The immune infiltration, metabolic status and pathway enrichment between high and low risk groups in TCGA cohort. (A) Comparison of 22 types of immune cell infiltration. (B) Comparison of various metabolic scores of ssGSEA result. (C) Multiple malignant regulatory pathways were significantly enriched in the high risk group. (D) The KM survival curve of OS between high and low TMB groups. (E) Comparison of the TMB value between risk groups. *p<0.05, ***p<0.001.

Figure 7

Prognostic value of the gene signature to chemotherapy and immunotherapy. (A) Comparison of RS among patients with complete response and progressive disease after chemotherapy. (B) The KM survival curve of OS between high and low RS groups in patients after chemotherapy. (C) Distribution of TIDE value in TCGA cohort. (D) Comparison of the proportion of responders and non-responders in different RS groups of TCGA cohort. (E) The association between IPS and RS groups. (F) The KM survival curve of OS between high and low RS groups in the IMvigor210 cohort. (G) Comparison of outcomes after receiving immunotherapy in different RS groups in the IMgivor210 cohort. ****p<0.0001.

Figure 8

Screening of the key model genes for further experimental validation. (A) Mutation frequencies of the 14 genes in the TCGA cohort. (B) The correlation between the 14 genes and clinical stage of TCGA BLCA patients. (C) The results of univariate Cox and KM survival analyses for the 14 genes. (D) Expression levels of AHNAK and NFATC1 in cancerous and normal tissues.
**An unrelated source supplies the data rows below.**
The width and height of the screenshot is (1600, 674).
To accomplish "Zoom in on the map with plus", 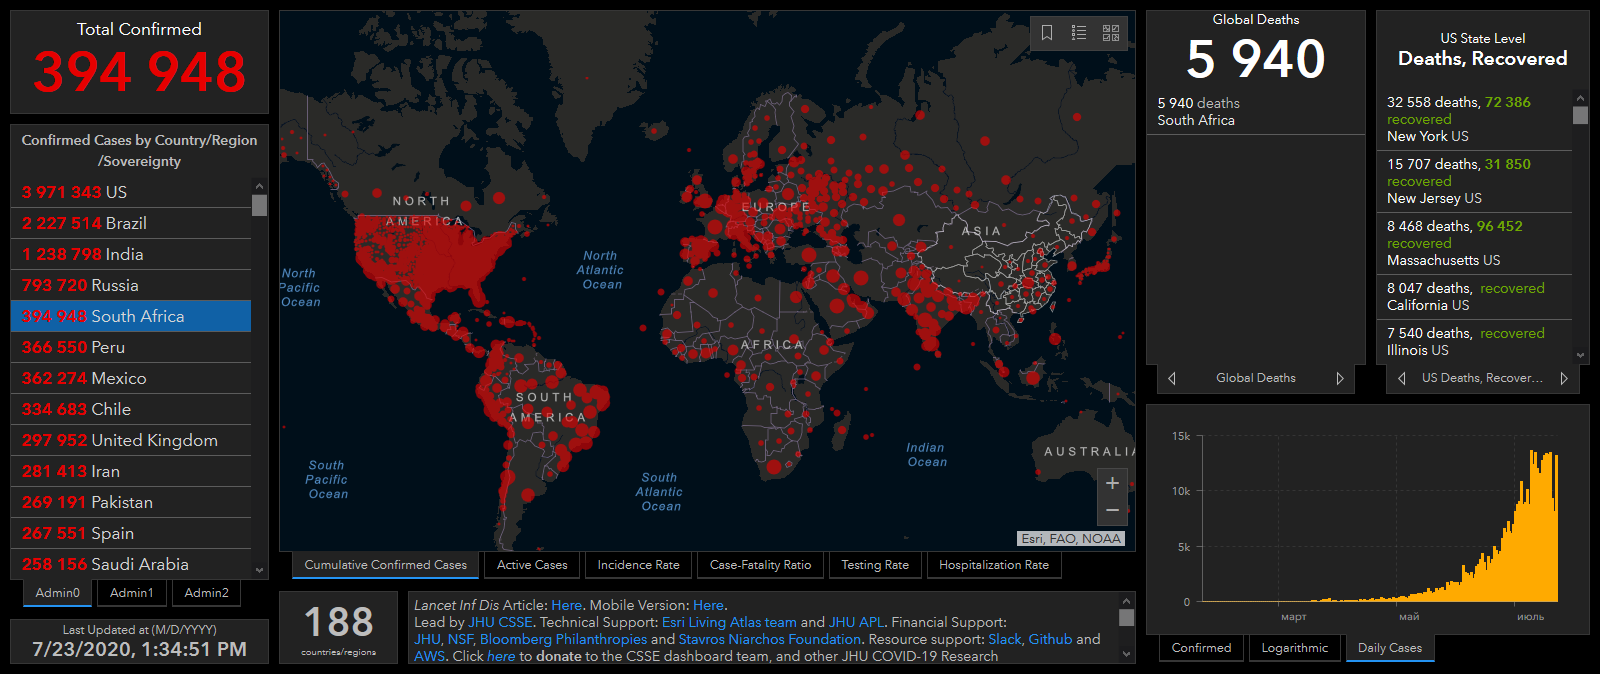I will [x=1112, y=483].
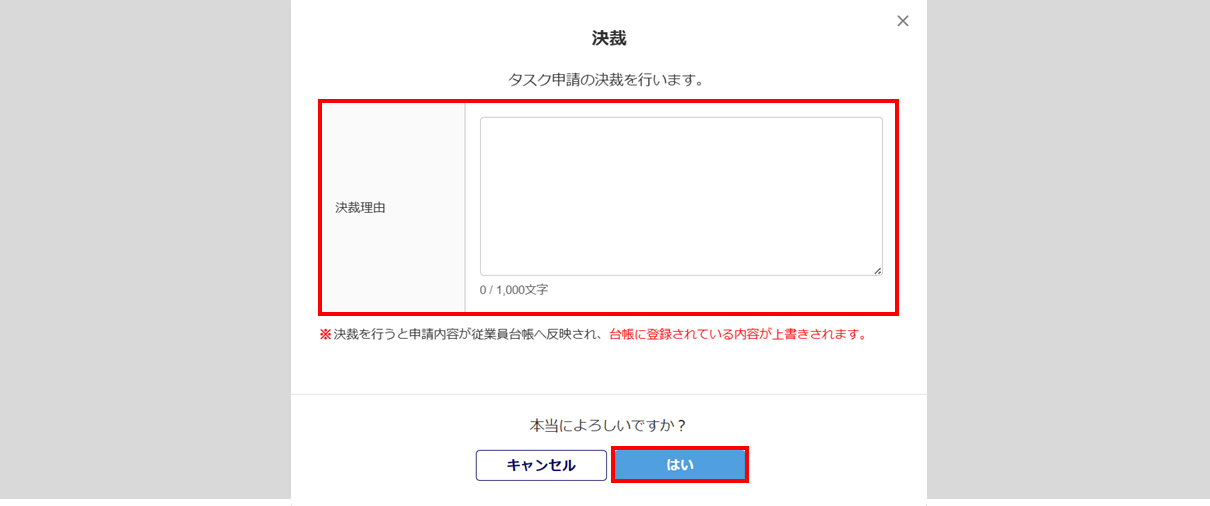The width and height of the screenshot is (1210, 506).
Task: Focus the 決裁理由 text area
Action: tap(681, 196)
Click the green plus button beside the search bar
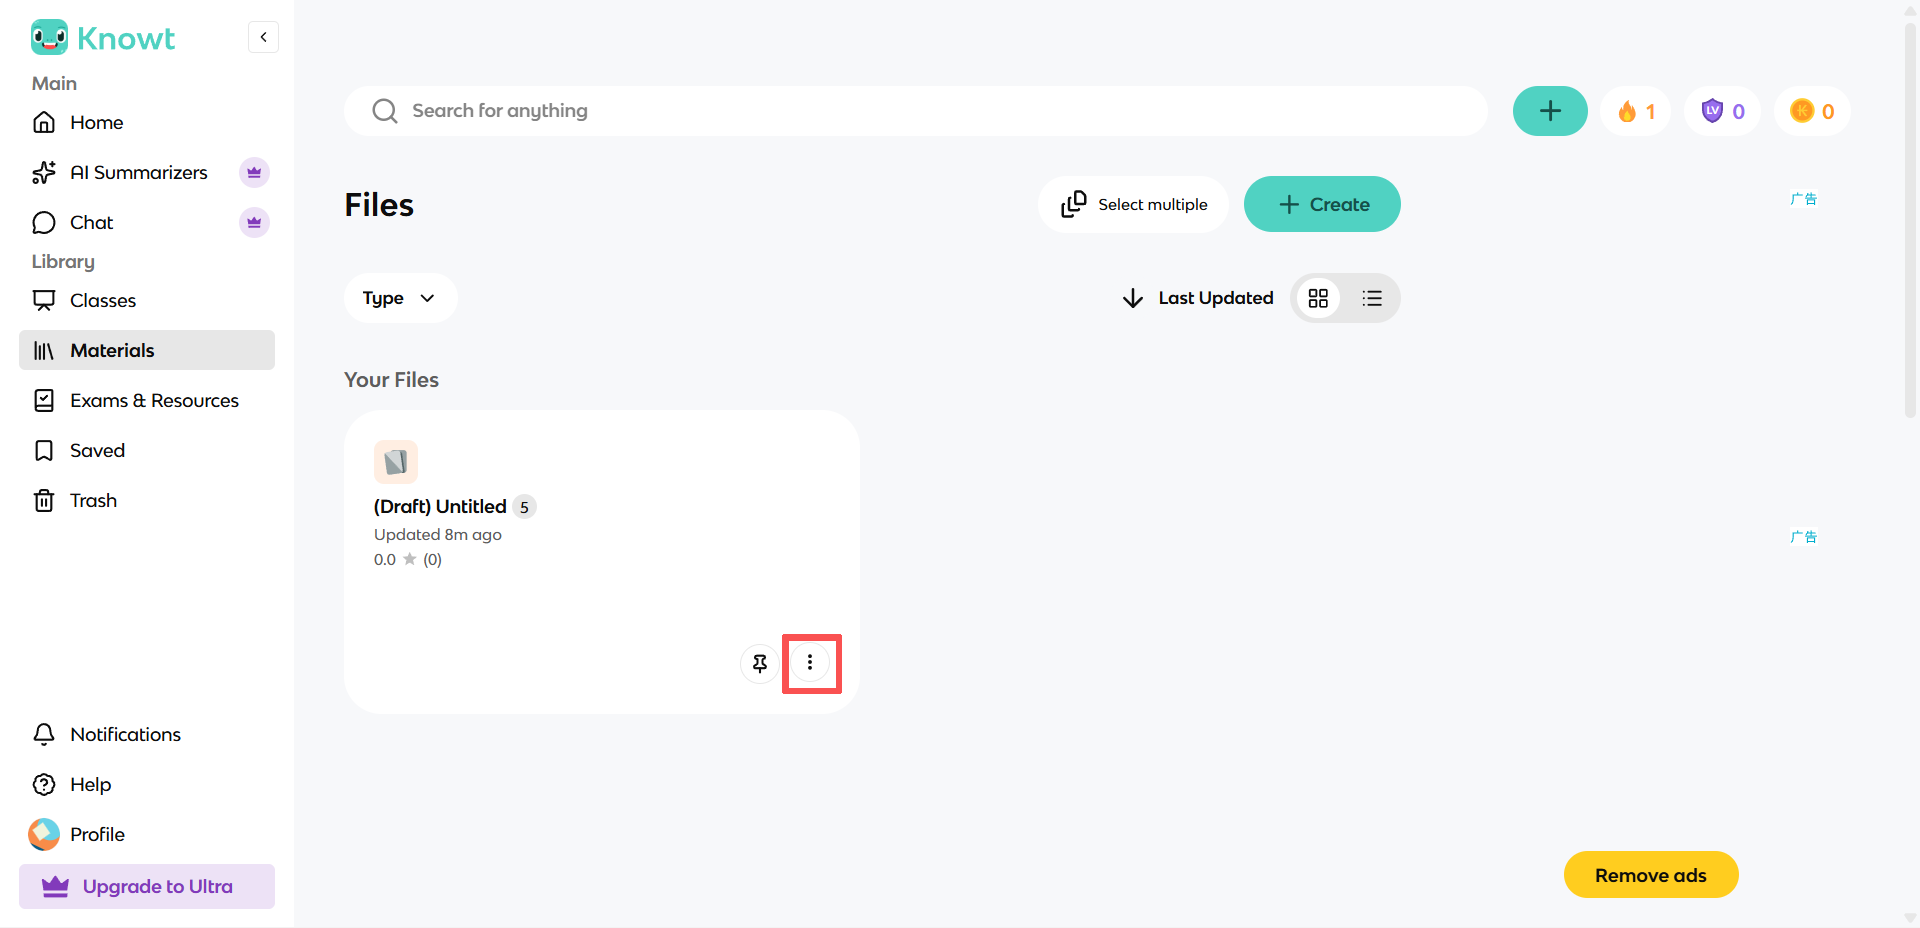The image size is (1920, 928). [1550, 111]
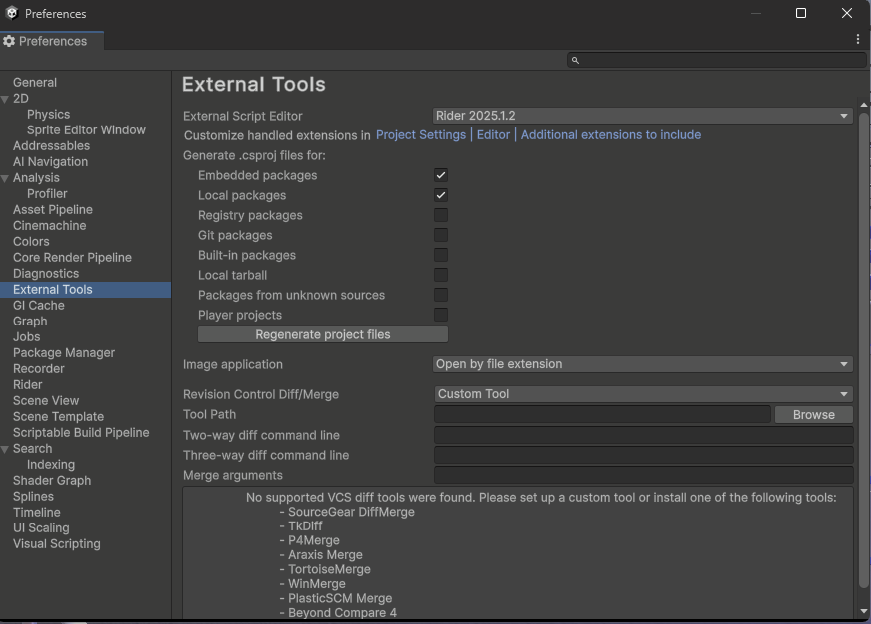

N, normal; T, tumor. *p<0.05, **p<0.01, ***p<0.001.

Figure 9

qPCR (A) and WB (B, C) were used to detect the effects of AHNAK and NFATC1 knockdown with siRNAs on key glycolysis enzymes, amino acid metabolism enzymes, EMT and PD-L1 immune checkpoints of two bladder cancer cell lines T24 and UMUC3. Glycolysis enzymes involve PFKFB3 and LDHA. Glutamine metabolic enzymes involve GLS and GLUD1. EMT involves E-cadherin and vimentin. β-actin and α-actin were used as internal references. *p<0.05, **p<0.01, ***p<0.001, ****p<0.0001. ns, no significance.

Figure 10

AHNAK and NFATC1 increases cell migration, invasion and proliferation in BLCA. (A, B) Transwell migration and invasion assays of T24 and UMUC3 cells transfected with siRNAs against AHNAK and NFATC1 (100× magnification). (C, D) MTT assay of T24 and UMUC3 cells transfected with siRNAs against AHNAK and NFATC1. **p<0.01, ***p<0.001, ****p<0.0001.